BUTEMBO – Après près d’un mois de silence radio, le signal est enfin revenu. Les réseaux de téléphonie mobile Airtel et Orange sont de nouveau opérationnels depuis la nuit du lundi 16 février 2026 dans plusieurs territoires sous occupation du M23-AFC, au Nord-Kivu.
C’est aux alentours de 23 heures que les habitants des territoires de Rutshuru, Masisi, ainsi que des zones touchées à Nyiragongo, Lubero et Walikale, ont vu leurs barres de réseau s’afficher à nouveau.
Pour les abonnés, c’est un soulagement immédiat: la possibilité de passer des appels et d’accéder à internet met fin à une période d’isolement qui durait depuis le 19 janvier dernier. « On peut enfin joindre nos proches sans passer par des stratagèmes complexes », témoigne un habitant de Rutshuru.
Si le rétablissement est effectif, le mystère plane toujours sur l’origine de cette interruption massive.
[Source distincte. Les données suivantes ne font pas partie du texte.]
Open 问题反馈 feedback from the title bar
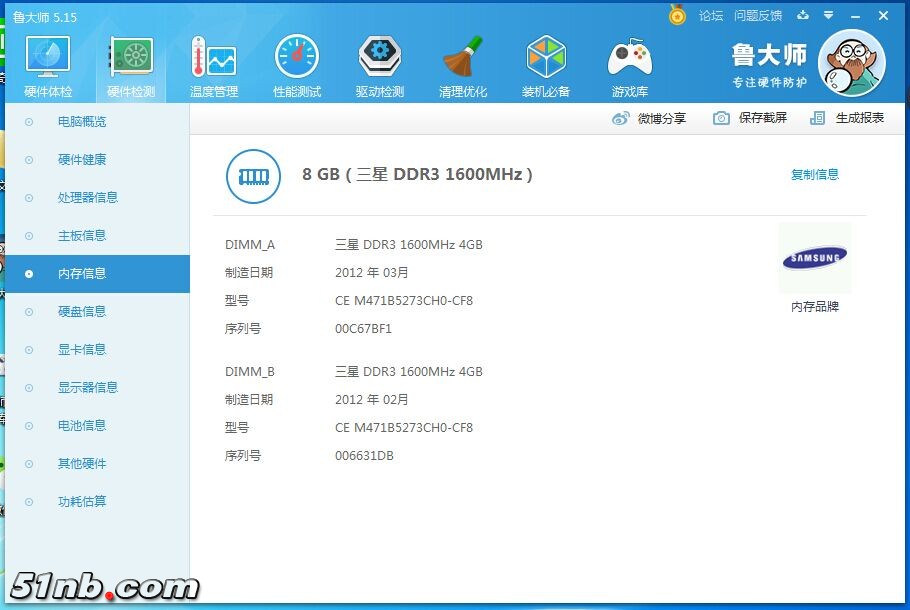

Durant quatre semaines, les trois opérateurs majeurs (Airtel, Orange et Vodacom) étaient devenus quasi inexistants dans ces zones de conflit.
Jusqu’à présent, aucune explication technique ou officielle n’a été fournie pour justifier ce silence numérique, laissant place à de nombreuses spéculations locales.
Pendant ce black-out, la population n’est pas restée totalement déconnectée, mais au prix d’une certaine « illégalité » transfrontalière. Pour maintenir un lien avec l’extérieur, de nombreux résidents s’étaient tournés vers MTN Ouganda ou MTN Rwanda.
Cette situation avait d’ailleurs fait réagir l’ARPTC, Autorité de régulation de la poste et des télécommunications du Congo le 11 février dernier. L’organe régulateur avait fermement dénoncé la fourniture de services par des opérateurs étrangers sur le sol congolais, qualifiant cette pratique d’illégale.